Exercise. The line that holds "Task: Open the LIFE! What's Inside poster" marks the start. Return it and each following line through the end of the data, unchanged.

Stored data entries.

★ ★ ★ ★ ★ ★ ★

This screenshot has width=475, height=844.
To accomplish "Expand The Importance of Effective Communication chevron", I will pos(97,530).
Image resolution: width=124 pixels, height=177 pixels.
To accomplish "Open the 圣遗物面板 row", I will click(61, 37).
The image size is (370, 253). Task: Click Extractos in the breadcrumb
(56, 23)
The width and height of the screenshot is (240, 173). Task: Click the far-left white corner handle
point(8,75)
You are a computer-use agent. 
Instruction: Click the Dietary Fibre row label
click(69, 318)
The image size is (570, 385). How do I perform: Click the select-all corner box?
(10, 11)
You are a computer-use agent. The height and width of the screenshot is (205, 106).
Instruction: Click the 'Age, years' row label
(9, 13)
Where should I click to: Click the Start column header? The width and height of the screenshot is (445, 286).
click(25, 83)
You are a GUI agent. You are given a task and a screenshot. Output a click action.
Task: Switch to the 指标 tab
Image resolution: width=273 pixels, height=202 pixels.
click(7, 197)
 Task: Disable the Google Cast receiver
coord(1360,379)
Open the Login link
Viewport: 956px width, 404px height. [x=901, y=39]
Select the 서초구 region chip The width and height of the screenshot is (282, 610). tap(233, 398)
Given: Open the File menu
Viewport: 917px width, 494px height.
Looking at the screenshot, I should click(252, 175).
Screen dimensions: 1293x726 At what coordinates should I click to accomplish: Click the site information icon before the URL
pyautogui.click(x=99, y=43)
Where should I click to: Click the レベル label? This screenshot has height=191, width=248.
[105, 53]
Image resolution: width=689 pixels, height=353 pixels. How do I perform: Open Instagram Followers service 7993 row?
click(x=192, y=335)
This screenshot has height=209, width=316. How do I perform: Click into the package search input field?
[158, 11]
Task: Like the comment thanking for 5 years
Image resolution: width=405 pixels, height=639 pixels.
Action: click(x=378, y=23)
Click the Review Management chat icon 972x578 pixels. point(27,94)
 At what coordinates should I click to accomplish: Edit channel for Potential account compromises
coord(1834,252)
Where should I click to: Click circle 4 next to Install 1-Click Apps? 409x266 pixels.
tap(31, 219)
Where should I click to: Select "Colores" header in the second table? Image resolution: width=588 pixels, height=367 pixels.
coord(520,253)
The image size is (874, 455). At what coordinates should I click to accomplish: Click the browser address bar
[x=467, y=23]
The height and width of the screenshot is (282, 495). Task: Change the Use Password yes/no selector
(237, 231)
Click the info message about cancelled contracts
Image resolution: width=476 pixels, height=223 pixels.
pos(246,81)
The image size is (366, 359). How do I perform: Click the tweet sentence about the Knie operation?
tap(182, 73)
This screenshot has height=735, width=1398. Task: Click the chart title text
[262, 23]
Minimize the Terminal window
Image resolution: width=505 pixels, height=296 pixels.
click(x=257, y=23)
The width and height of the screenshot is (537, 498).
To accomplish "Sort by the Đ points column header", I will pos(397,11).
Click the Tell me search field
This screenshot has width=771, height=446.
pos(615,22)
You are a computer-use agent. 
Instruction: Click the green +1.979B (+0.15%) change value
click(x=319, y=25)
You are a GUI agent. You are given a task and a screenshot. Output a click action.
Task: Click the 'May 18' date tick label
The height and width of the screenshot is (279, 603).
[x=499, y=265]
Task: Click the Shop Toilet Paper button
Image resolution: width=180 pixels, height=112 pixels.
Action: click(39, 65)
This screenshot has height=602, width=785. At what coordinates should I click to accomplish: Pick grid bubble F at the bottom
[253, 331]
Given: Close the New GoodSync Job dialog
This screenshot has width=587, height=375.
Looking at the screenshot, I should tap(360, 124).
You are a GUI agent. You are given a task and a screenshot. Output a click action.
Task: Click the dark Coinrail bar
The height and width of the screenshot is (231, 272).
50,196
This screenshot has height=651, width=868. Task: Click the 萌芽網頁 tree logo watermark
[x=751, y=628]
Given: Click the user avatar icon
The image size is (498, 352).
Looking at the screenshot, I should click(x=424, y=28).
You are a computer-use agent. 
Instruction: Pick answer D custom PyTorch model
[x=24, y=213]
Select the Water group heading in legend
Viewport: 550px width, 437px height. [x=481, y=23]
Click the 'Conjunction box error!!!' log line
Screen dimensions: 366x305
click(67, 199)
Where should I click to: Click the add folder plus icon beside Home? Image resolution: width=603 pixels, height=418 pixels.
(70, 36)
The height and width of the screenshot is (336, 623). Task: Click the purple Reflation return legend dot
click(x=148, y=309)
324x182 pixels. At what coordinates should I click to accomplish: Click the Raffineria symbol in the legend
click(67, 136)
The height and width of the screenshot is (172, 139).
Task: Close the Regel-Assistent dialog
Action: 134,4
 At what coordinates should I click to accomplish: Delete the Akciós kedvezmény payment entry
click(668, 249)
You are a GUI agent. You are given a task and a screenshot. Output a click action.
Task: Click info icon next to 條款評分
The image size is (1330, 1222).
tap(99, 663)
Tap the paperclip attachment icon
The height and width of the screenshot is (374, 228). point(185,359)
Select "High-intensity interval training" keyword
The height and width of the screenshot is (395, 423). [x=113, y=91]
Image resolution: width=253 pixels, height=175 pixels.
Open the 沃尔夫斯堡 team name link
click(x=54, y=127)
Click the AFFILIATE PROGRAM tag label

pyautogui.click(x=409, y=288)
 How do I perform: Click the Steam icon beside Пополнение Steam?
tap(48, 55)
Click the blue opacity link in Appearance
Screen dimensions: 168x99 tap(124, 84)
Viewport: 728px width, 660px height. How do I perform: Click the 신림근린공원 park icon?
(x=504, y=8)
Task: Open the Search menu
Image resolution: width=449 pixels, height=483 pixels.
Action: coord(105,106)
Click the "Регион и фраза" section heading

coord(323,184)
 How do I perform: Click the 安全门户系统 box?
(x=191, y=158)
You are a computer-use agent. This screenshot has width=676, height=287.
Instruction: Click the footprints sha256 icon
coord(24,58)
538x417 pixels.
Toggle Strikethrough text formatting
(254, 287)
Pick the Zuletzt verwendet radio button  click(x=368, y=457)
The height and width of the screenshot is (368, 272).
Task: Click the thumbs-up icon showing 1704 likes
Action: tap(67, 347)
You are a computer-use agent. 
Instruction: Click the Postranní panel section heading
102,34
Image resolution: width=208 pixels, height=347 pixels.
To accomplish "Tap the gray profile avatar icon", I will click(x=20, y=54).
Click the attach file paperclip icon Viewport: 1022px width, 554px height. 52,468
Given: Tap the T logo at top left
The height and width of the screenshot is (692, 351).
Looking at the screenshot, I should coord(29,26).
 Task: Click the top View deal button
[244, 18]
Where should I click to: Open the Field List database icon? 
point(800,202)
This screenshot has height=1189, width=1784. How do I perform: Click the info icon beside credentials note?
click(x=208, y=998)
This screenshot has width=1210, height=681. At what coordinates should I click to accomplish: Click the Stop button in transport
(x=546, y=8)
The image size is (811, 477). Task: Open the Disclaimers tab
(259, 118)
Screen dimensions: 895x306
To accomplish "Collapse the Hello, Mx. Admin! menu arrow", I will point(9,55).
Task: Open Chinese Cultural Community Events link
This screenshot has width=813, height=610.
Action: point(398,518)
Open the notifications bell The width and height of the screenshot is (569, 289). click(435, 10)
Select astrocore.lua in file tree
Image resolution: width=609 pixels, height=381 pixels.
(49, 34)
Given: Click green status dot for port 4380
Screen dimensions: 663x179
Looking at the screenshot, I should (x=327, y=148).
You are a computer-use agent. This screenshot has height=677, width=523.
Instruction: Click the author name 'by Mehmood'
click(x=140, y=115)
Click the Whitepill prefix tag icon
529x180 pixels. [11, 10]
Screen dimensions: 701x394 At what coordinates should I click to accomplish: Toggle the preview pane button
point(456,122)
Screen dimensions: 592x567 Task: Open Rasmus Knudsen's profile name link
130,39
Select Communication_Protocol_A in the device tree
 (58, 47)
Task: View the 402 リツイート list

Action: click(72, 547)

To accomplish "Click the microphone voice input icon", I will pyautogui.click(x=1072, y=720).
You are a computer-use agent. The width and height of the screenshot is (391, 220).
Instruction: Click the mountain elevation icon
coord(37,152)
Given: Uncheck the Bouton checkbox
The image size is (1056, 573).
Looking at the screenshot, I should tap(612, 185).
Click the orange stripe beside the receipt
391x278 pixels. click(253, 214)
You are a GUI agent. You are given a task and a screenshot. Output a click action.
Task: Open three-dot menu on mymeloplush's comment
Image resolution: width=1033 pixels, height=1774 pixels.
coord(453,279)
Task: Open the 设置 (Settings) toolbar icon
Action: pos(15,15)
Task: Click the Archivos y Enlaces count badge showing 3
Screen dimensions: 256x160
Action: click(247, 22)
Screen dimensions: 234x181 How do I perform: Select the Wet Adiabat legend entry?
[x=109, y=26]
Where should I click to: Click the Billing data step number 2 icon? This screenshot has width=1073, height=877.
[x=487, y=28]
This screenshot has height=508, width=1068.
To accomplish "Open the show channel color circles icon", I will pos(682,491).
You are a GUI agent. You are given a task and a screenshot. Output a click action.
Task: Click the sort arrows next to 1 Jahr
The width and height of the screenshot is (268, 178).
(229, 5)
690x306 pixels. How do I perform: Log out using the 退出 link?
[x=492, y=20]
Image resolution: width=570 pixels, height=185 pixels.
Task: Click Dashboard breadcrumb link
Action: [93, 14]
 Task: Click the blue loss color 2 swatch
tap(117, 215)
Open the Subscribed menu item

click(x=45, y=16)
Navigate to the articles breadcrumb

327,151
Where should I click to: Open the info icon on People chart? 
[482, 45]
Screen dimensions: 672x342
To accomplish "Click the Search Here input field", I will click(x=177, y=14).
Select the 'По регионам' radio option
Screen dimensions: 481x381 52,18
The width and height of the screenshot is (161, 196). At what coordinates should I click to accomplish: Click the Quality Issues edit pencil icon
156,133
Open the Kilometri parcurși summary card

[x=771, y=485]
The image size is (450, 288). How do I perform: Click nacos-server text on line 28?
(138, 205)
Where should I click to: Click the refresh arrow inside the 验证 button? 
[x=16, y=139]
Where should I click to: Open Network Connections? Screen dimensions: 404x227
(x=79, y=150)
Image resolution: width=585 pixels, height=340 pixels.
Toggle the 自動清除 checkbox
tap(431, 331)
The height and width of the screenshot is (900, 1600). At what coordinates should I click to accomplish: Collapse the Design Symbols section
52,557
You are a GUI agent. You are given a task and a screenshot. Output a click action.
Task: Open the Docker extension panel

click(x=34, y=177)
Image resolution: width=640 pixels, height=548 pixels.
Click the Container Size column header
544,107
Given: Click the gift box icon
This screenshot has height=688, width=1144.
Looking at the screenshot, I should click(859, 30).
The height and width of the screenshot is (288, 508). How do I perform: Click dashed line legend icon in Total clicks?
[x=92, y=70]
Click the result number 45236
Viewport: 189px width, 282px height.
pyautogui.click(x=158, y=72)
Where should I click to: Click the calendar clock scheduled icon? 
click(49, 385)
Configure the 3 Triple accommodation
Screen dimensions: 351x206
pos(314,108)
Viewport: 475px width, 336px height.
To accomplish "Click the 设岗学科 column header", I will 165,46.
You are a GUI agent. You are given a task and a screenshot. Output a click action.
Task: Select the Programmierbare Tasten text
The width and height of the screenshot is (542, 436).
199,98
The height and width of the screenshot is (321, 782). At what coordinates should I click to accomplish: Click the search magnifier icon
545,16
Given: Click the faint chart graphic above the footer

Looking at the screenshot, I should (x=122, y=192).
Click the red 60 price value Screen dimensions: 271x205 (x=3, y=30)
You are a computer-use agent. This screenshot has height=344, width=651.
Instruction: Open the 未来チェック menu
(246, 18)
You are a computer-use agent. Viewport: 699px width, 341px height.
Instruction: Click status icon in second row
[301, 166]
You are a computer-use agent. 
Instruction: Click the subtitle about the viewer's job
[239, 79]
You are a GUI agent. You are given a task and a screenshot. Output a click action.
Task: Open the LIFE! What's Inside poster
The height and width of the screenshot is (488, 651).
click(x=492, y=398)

★ ★ ★ ★ ★ ★ ★

Response box.
Task: Open the LIFE! What's Inside poster
The height and width of the screenshot is (488, 651).
click(x=492, y=398)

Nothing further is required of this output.